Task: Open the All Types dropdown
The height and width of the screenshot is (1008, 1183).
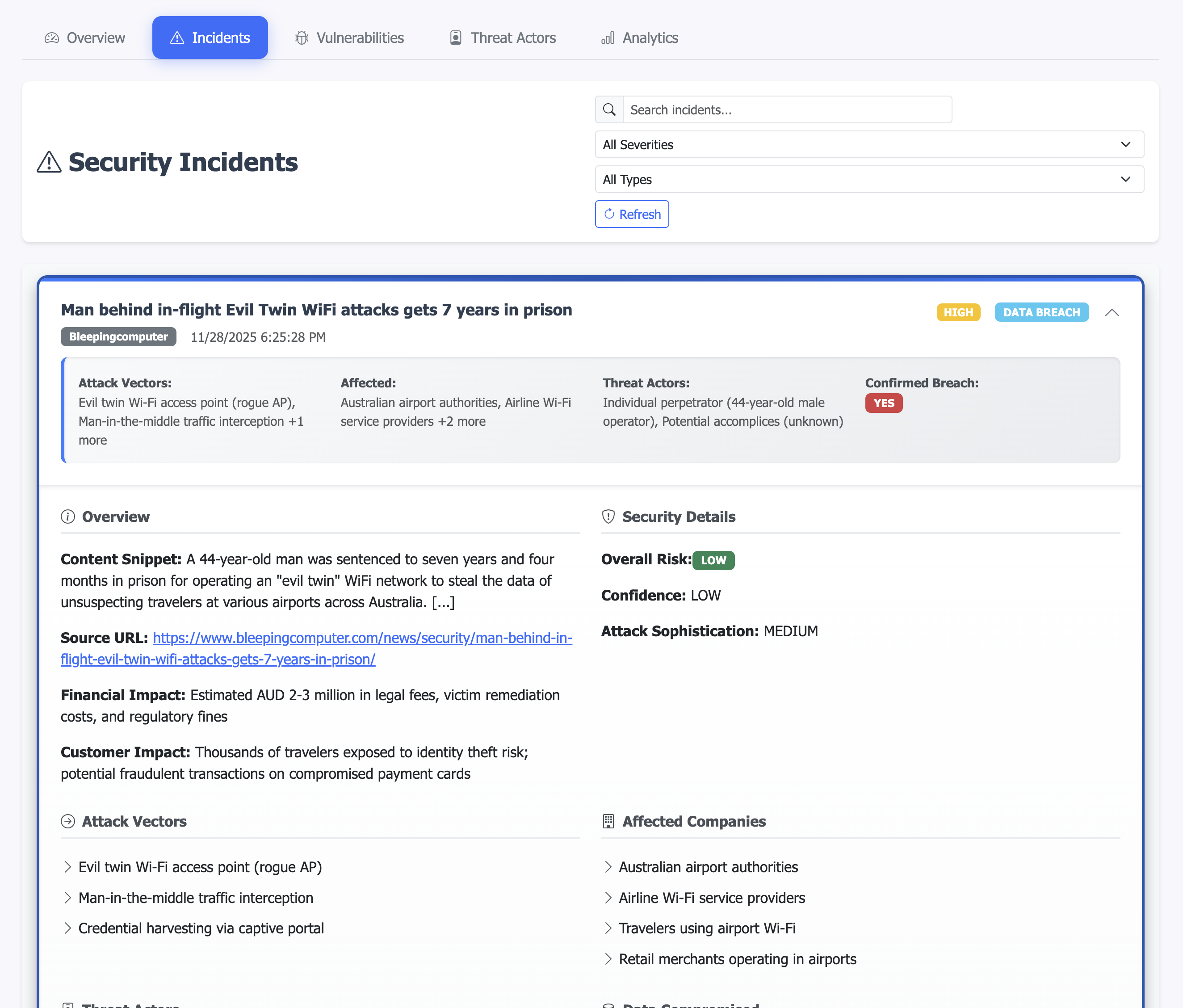Action: [869, 179]
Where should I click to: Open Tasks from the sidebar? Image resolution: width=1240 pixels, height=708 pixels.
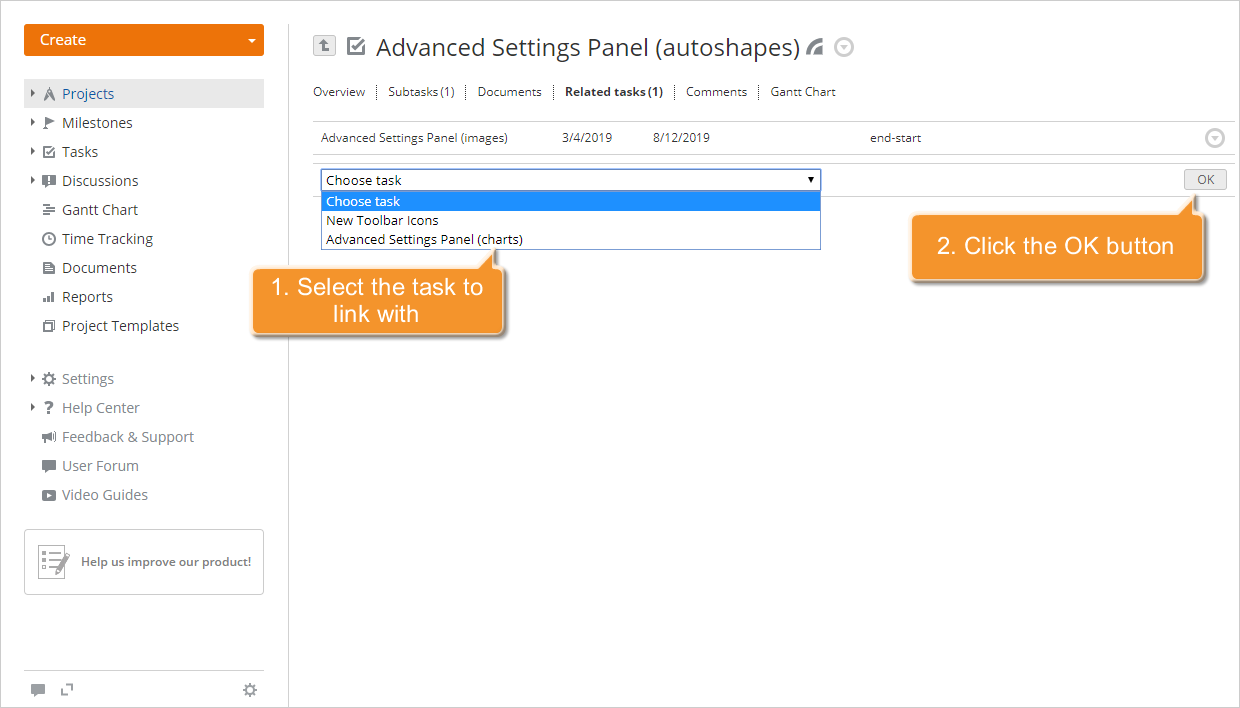pyautogui.click(x=82, y=151)
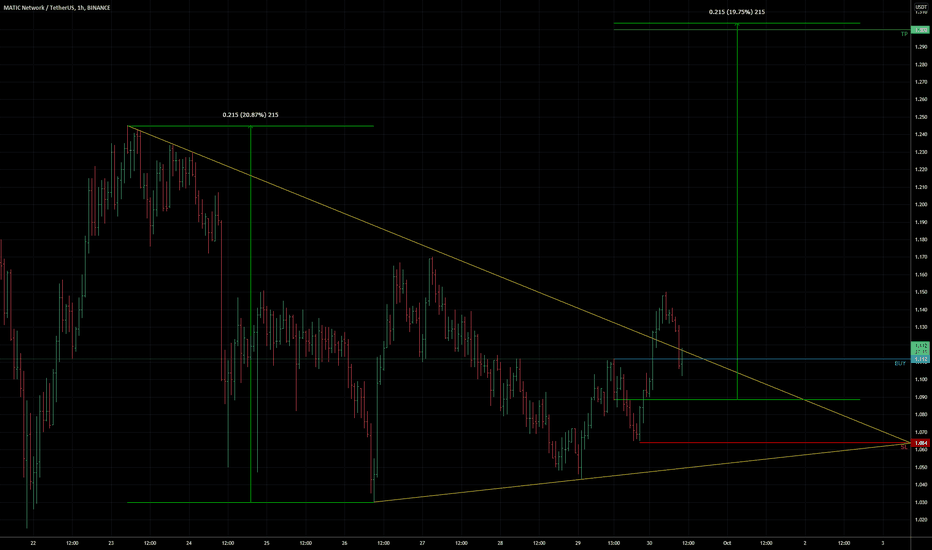Select the ascending yellow support trendline
Viewport: 932px width, 550px height.
coord(642,473)
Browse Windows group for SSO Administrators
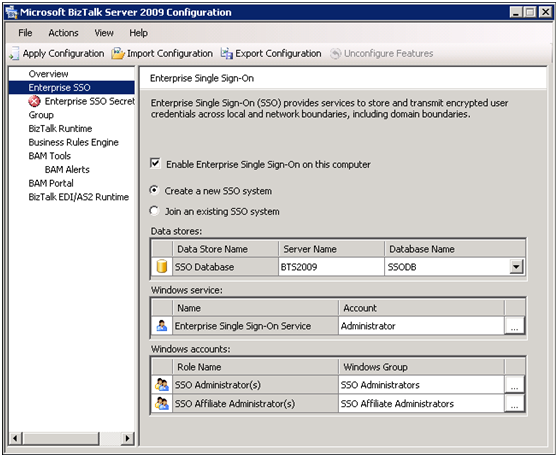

▶ [WHAT IS NEEDED]: If a record holds a picture, leave the picture out, but copy everything else exactly.

▶ [RESPONSE AREA]:
Task: Open the All Types dropdown
The height and width of the screenshot is (1008, 1183).
Action: [869, 179]
Where should I click to: Open Tasks from the sidebar? Image resolution: width=1240 pixels, height=708 pixels.
pyautogui.click(x=82, y=151)
Select the ascending yellow support trendline
Viewport: 932px width, 550px height.
coord(642,473)
Browse Windows group for SSO Administrators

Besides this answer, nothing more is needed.